Reducing sympathetic nervous stimulation

In some neuropathic pain syndromes, "crosstalk" occurs between descending sympathetic nerves and ascending sensory nerves. Increases in sympathetic nervous system activity result in an increase of pain; this is known as sympathetically-mediated pain.

Lesioning operations on the sympathetic branch of the autonomic nervous system are sometimes carried out.

Dietary supplements

There are two dietary supplements that have clinical evidence showing them to be effective treatments of diabetic neuropathy; alpha lipoic acid and benfotiamine.

A 2007 review of studies found that injected (parenteral) administration of alpha lipoic acid ( ALA) was found to reduce the various symptoms of peripheral diabetic neuropathy. While some studies on orally administered ALA had suggested a reduction in both the positive symptoms of diabetic neuropathy (including stabbing and burning pain) as well as neuropathic deficits (paresthesia), the metanalysis showed "more conflicting data whether it improves sensory symptoms or just neuropathic deficits alone". There is some limited evidence that ALA is also helpful in some other non-diabetic neuropathies.

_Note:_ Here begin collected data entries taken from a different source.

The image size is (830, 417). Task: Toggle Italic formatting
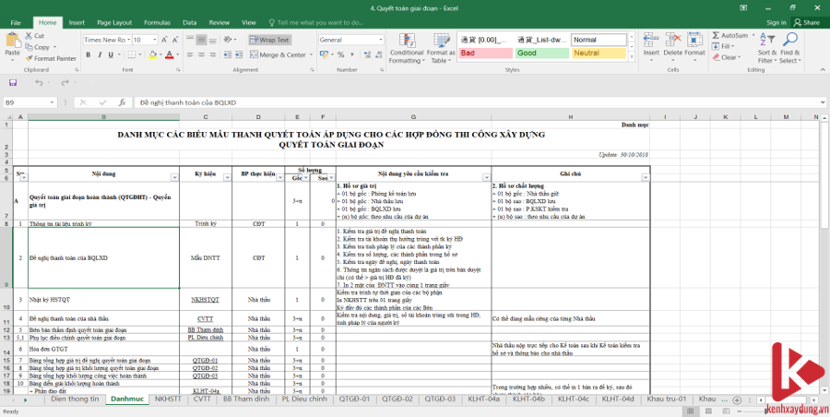click(x=100, y=55)
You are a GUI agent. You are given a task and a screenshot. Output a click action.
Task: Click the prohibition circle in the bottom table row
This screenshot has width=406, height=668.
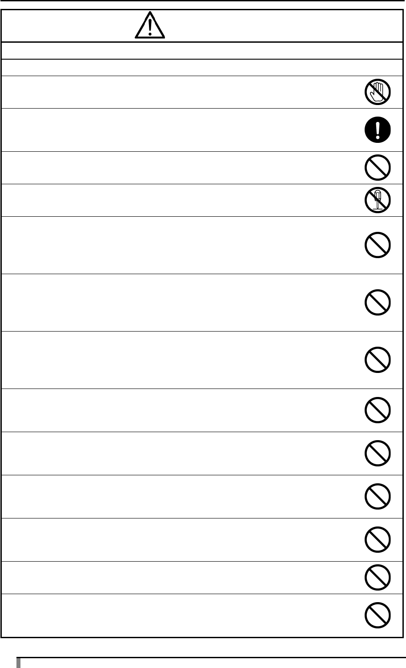378,615
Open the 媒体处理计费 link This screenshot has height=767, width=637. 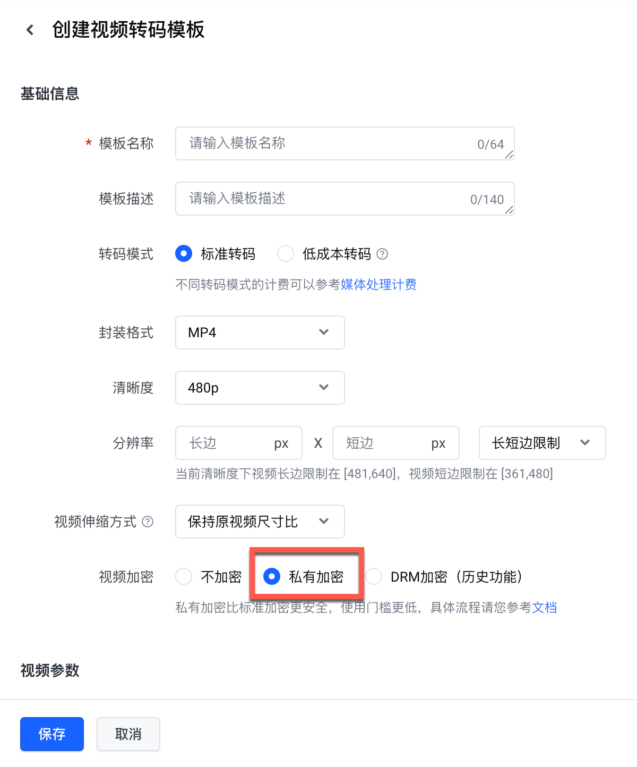click(378, 285)
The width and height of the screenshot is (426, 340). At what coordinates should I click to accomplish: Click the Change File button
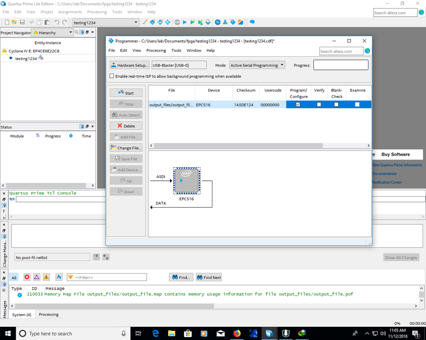click(x=126, y=148)
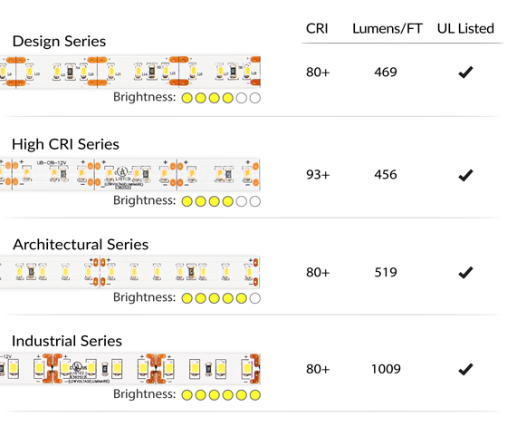Click the Design Series UL Listed checkmark
Viewport: 507px width, 436px height.
pyautogui.click(x=465, y=73)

Benfotiamine is a lipid soluble form of thiamine that has several placebo controlled double blind trials proving efficacy in treating neuropathy and various other diabetic comorbidities.

Other Modalities

In addition to pharmacological treatment several other modalities are commonly recommended. These have shown to reduce pain and improve patient quality of life for chronic neuropathic pain: chiropractic, massage, meditation, cognitive therapy, and prescribed exercise. Some pain management specialists will try acupuncture, with variable results.

Transcutaneous electrical nerve stimulation (TENS) may be worth considering in chronic neurogenic pain. TENS, with certain electrical waveforms, appears to have an acupuncture-like function.

The best electrical stimulation modality is the ReBuilder System that sends an exact copy of a healthy nerve signal through the peripheral nerve system to wake up dormant nerves. It has bee proven 94% effective.

Infrared photo therapy has been used to treat neuropathic symptoms. However, recent work has cast doubt on the value of this approach.

Neuromodulators

Neuromodulation is a field of science, medicine and bioengineering that encompasses both implantable and non-implantable technologies (electrical and chemical) for treatment purposes.

Implanted devices are expensive and carry the risk of complications. Available studies have focused on conditions having a different prevalence than neuropathic pain patients in general. More research is needed to define the range of conditions for which they might be beneficial.

Spinal Cord Stimulators And Implanted Spinal Pumps

Spinal cord stimulators, use electrodes placed adjacent to, but outside the spinal cord. The overall complication rate is one-third, most commonly due to lead migration or breakage. Lack of pain relief sometimes prompts device removal.

Infusion pumps delivery medication directly to the fluid filled (subarachnoid) space surrounding the spinal cord. Opioids alone or opioids with adjunctive medication (either a local anesthetic or clonidine) or more recently ziconotide are infused. Complications such as, serious infection (meningitis), urinary retention, hormonal disturbance and intrathecal granuloma formation have been noted.

There are no randomized studies of infusion pumps. For selected patients 50% or greater pain relief, is achieved in 38% to 56% at six months but declines with the passage of time. These results must be viewed skeptically since placebo effects cannot be evaluated.

Motor Cortex Stimulation

Stimulation of the primary motor cortex through electrodes placed within the skull but outside the thick meningeal membrane (dura) has been used to treat pain. The level of stimulation is below that for motor stimulation. As compared with spinal stimulation, which requires a noticeable tingling (paresthesia) for benefit, the only palpable effect is pain relief.

Deep Brain Stimulation

The best long-term results with deep brain stimulation have been reported with targets in the periventricular/periaqueductal grey matter (79%), or the periventricular/periaqueductal grey matter plus thalamus and/or internal capsule (87%). There is a significant complication rate which increase over time.